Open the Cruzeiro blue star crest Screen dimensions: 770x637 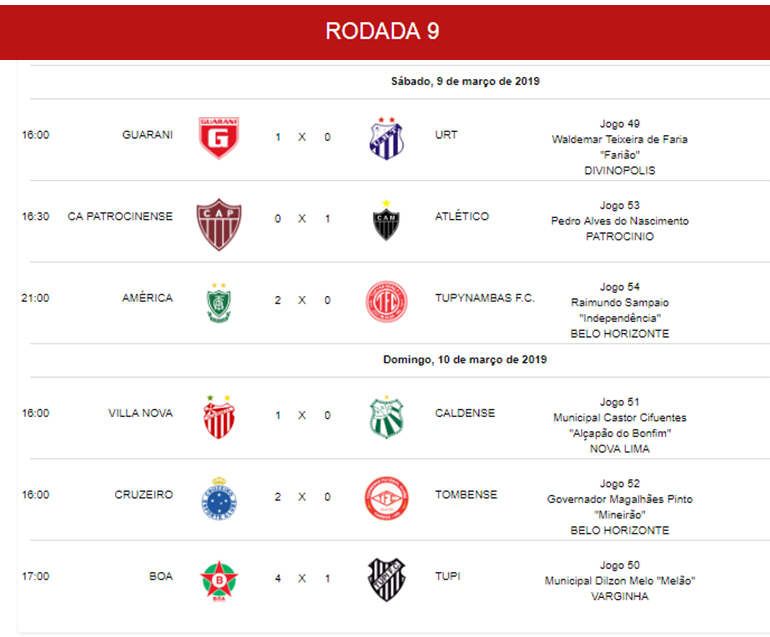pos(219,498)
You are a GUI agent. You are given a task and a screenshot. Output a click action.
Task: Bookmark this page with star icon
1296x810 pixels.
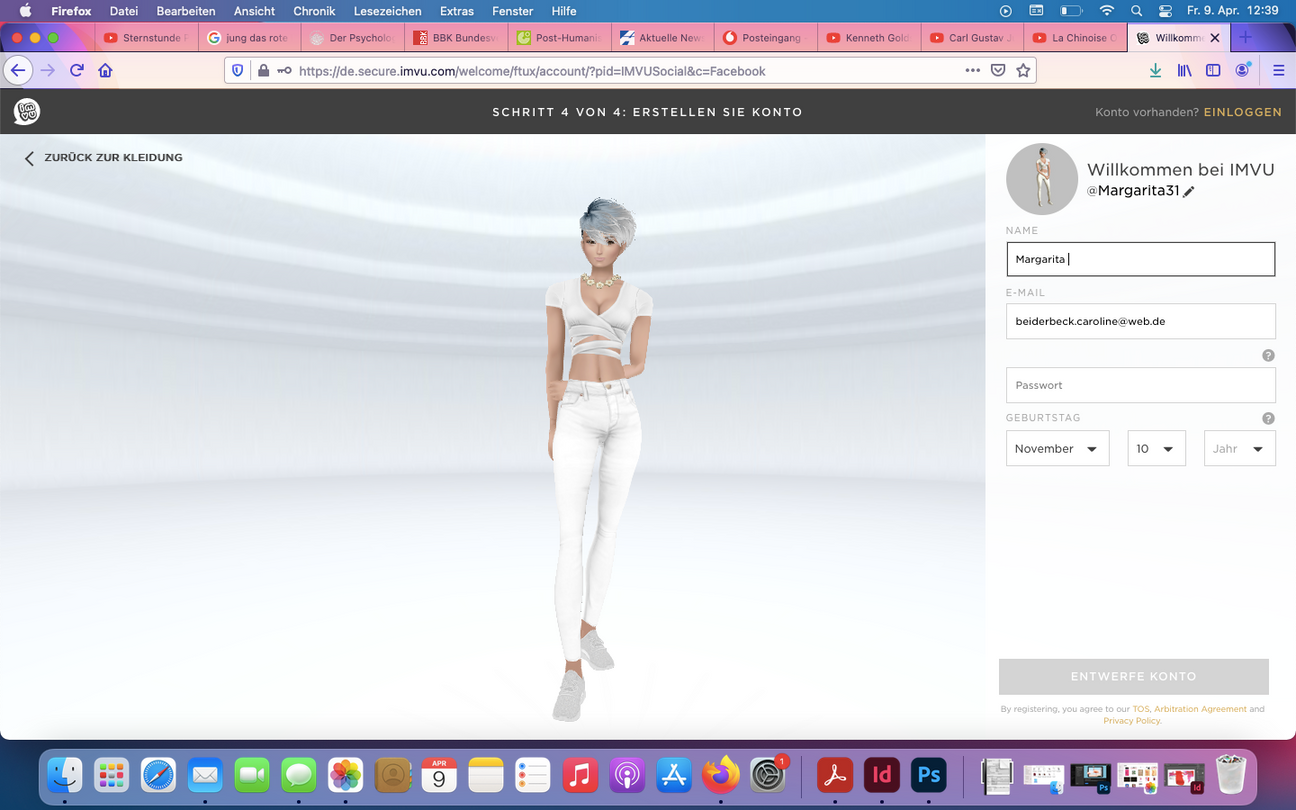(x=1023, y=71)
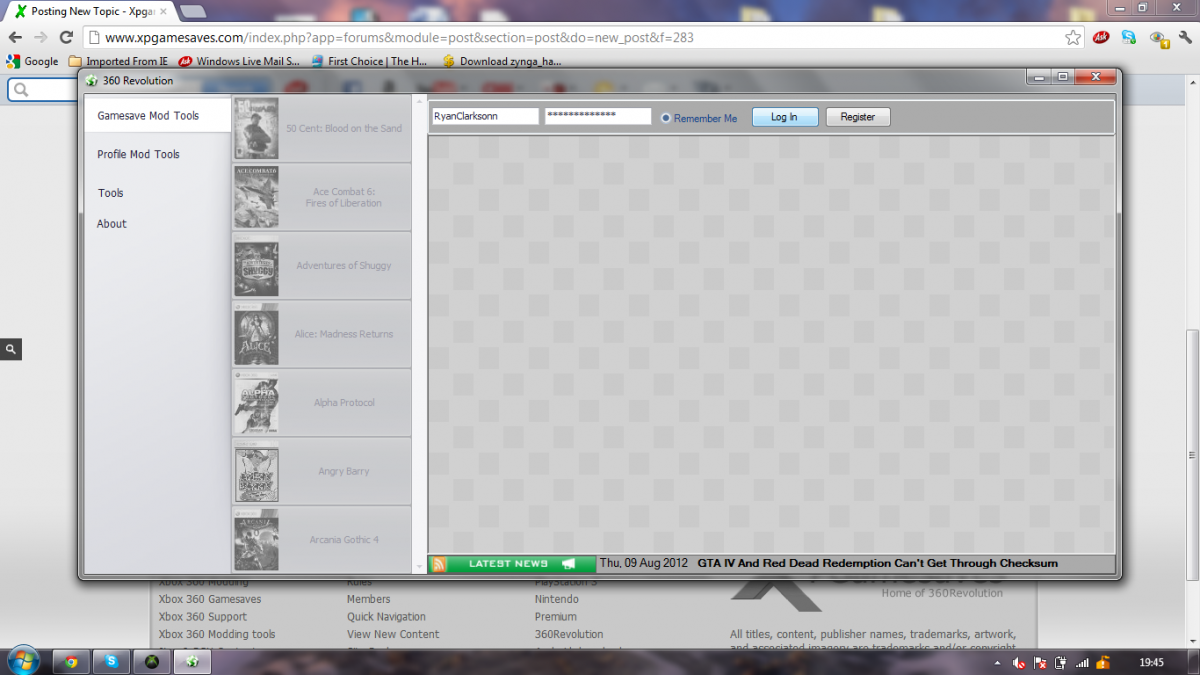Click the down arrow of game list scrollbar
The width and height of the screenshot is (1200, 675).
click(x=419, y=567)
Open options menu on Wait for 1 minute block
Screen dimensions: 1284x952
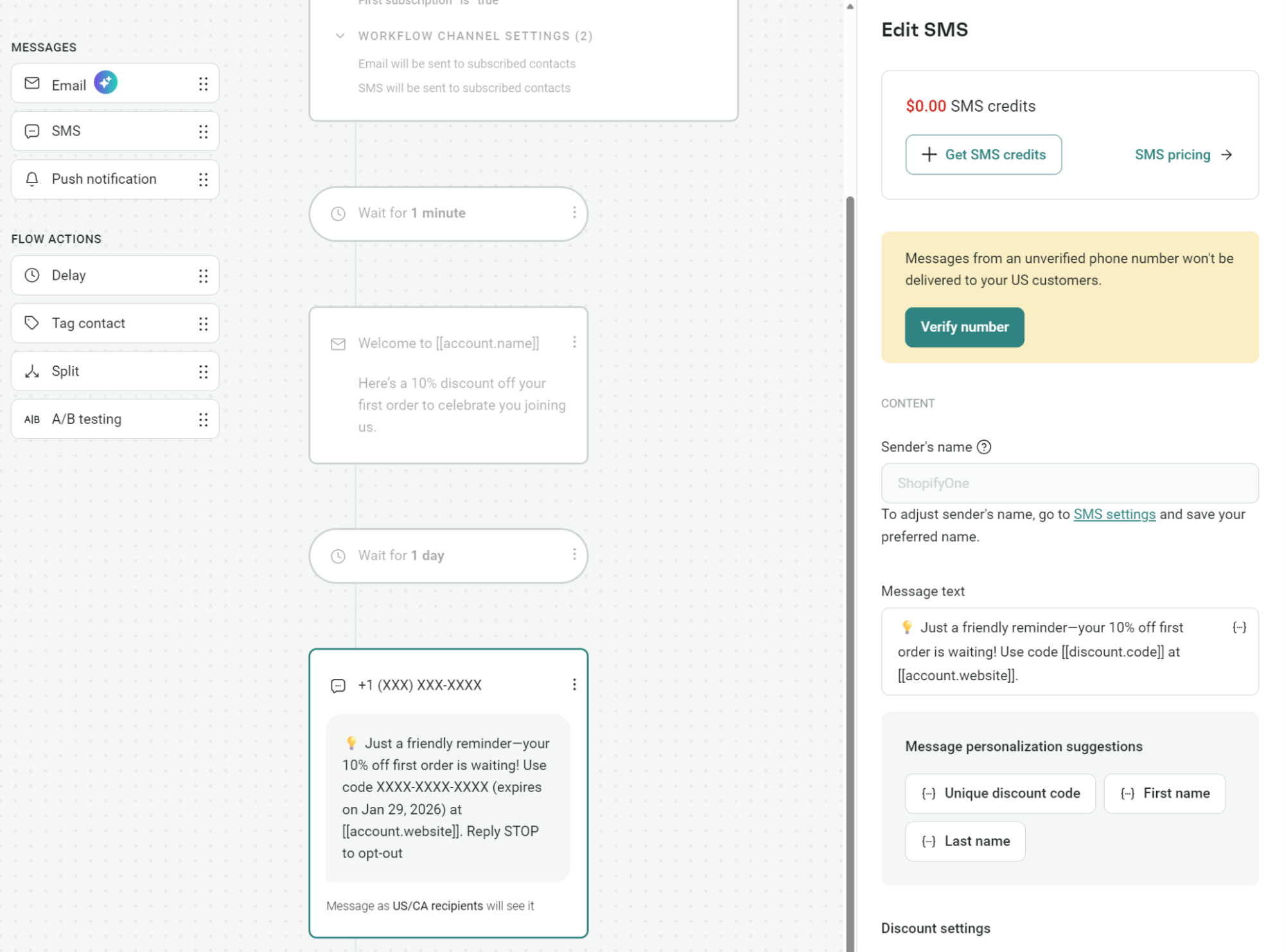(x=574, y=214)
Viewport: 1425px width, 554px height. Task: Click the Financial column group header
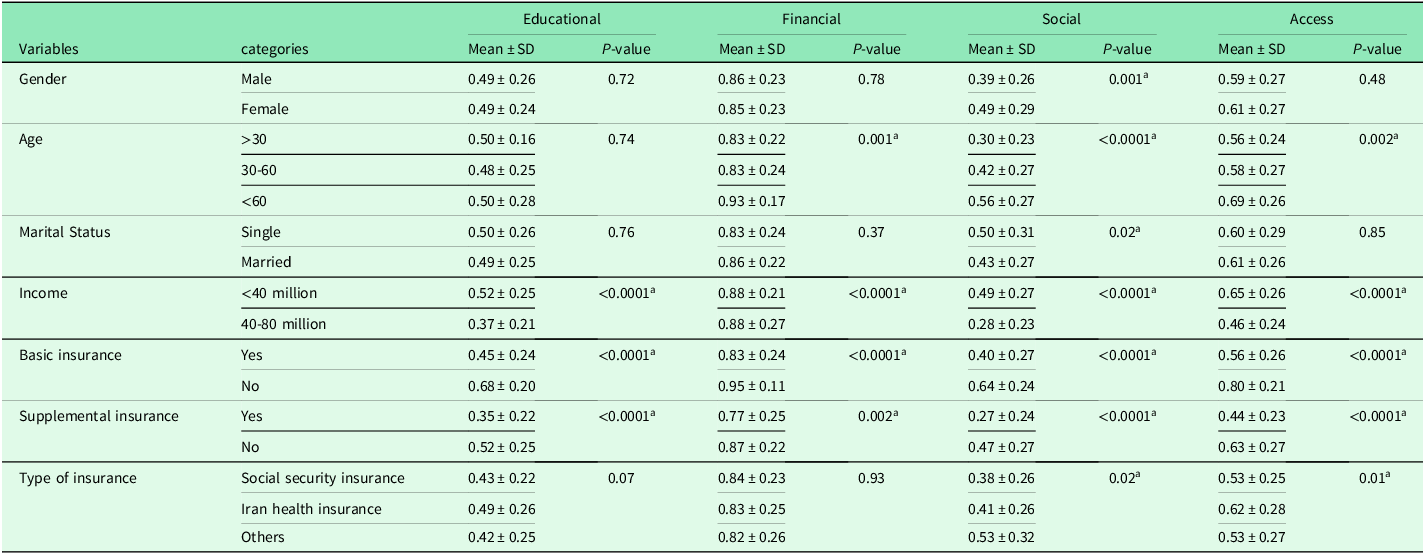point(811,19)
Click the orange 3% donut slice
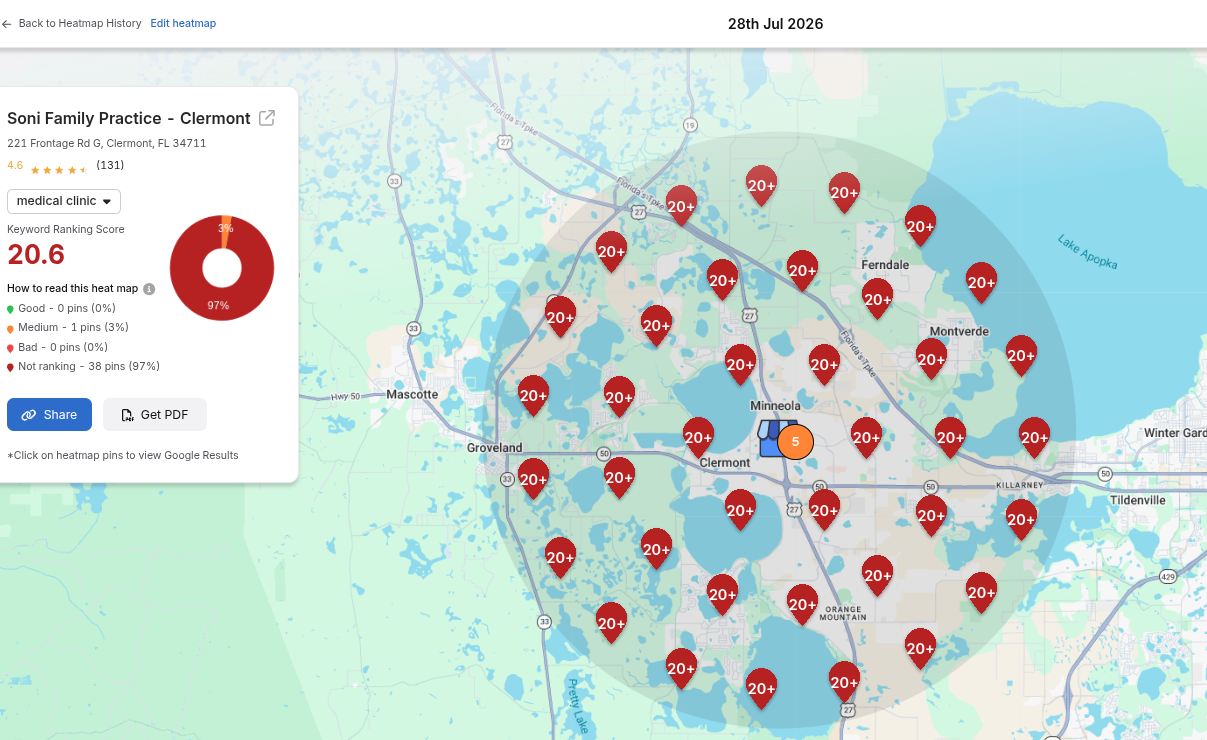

· · · · · · ·

Write out an exact copy of the lines beginning at the line that contains "Open options menu on Wait for 1 minute block" and ending at the last line of the listing. Exclude pictures.

▶ [Response to the task]
Open options menu on Wait for 1 minute block
Screen dimensions: 1284x952
(x=574, y=214)
Viewport: 1425px width, 554px height. Task: Click the Financial column group header
point(811,19)
Click the orange 3% donut slice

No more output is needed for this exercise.